» **Lesetext**
Angesicht dieser grossen Konkurrenz an Topevents überrascht es dann doch, dass immerhin 2757 Zuschauer sich dieses Spiel antun. Jedenfalls offiziell. Denn da müssen viele abwesende Saisonkartenbesitzer, Matchballspender und Sanitäre mitgezählt werden. Ein neutraler deutscher Groundhopper stellt jedenfalls fest, dass in Wahrheit nicht mal 2000 Leute im Stadion sind. Übrigens apropos Sanitäre: Man soll ja als Schweizer im Ausland nicht überheblich sein, aber die Sanitäranlagen in Vaduz sind ja wirklich ein stinkender, ekliger Graus. Wie sonst nur in Biel. Oder sind etwa ein paar Thunfans nicht fähig, Sanitäranlagen wie normale Menschen zu benutzen? Das wäre dann aber noch viel peinlicher!
Die Spielanalyse überlassen wir lieber dem Groundhopper aus Deutschland. Er behauptet sogar, früher für Hansa Rostock gespielt zu haben, doch braucht es nicht mal eine Spielerlaufbahn im Lebenslauf, um seine Analyse als fundiert einstufen zu können. Kollege Groundhopper fasst sich vor Spielbeginn gleich mal einen Ball – ja, auch beim Einschiessen haben die Spieler der beiden Mannschaften nicht gerade ein gutes Visier – und legt sich umgehend mit dem Schiedsrichter an. Das Spielgerät ist ja mehr Volleyball als Fussball! Nun ja, der Schiri erklärt ihm, dass so ein praller Ball ganz normal sei für die Schweizer Liga. Und für Liechtenstein. Kollege Groundhopper schüttelt schon mal den Kopf. Und seine Laune wird während dem Spiel nicht besser. «Warum verschieben sich die Thuner nicht kurz und eng gestaffelt zum jeweiligen Ballbesitzer? Warum spielen sie nicht aggressiver? Warum gibt es keine einzige Gelbe Karte für einen Verteidiger? Was ist das eigentlich für ein Niveau? Dieses Spiel ist ja so schwach wie eine Partie der Oberliga! Und für so was habe ich 25 Franken bezahlt? Ich fahre sicher nie mehr nach Vaduz!» Wobei anzumerken ist, dass Kollege Groundhopper nicht etwa aus Rostock, sondern aus Bad Ragaz angereist ist.

» **Aufgaben**
(1) Aus welchem Ort ist der Groundhopper laut dem Spielbericht aus Vaduz angereist?
(2) Geben Sie für jede Aussage an, ob sie mit dem Spielbericht aus Vaduz übereinstimmt, und belegen Sie Ihr Urteil mit den entscheidenden Worten des Textes:
(a) In Wahrheit befinden sich weniger als 2000 Leute im Stadion.
(b) Der Groundhopper hat für das Spiel 30 Franken bezahlt.
(c) Der Schiedsrichter hält den prallen Ball für ungewöhnlich.
(3) Geben Sie den Abschnitt des Spielberichts aus Vaduz zwischen „Angesicht dieser grossen“ und „noch viel peinlicher!“ einschließlich wortgetreu aus.

» **Datenteil**
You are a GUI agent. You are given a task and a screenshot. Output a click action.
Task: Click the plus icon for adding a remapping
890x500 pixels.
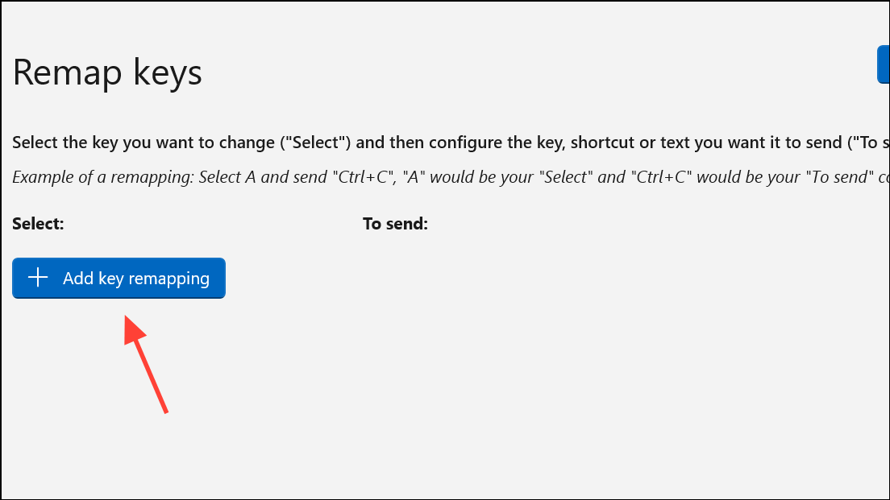pos(38,278)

» **Schriftliche Antworten**
(1) Er ist aus Bad Ragaz angereist.

(2)
(a) Ja: „dass in Wahrheit nicht mal 2000 Leute im Stadion sind“
(b) Nein: „Und für so was habe ich 25 Franken bezahlt?“
(c) Nein: „dass so ein praller Ball ganz normal sei für die Schweizer Liga“

(3)
Angesicht dieser grossen Konkurrenz an Topevents überrascht es dann doch, dass immerhin 2757 Zuschauer sich dieses Spiel antun. Jedenfalls offiziell. Denn da müssen viele abwesende Saisonkartenbesitzer, Matchballspender und Sanitäre mitgezählt werden. Ein neutraler deutscher Groundhopper stellt jedenfalls fest, dass in Wahrheit nicht mal 2000 Leute im Stadion sind. Übrigens apropos Sanitäre: Man soll ja als Schweizer im Ausland nicht überheblich sein, aber die Sanitäranlagen in Vaduz sind ja wirklich ein stinkender, ekliger Graus. Wie sonst nur in Biel. Oder sind etwa ein paar Thunfans nicht fähig, Sanitäranlagen wie normale Menschen zu benutzen? Das wäre dann aber noch viel peinlicher!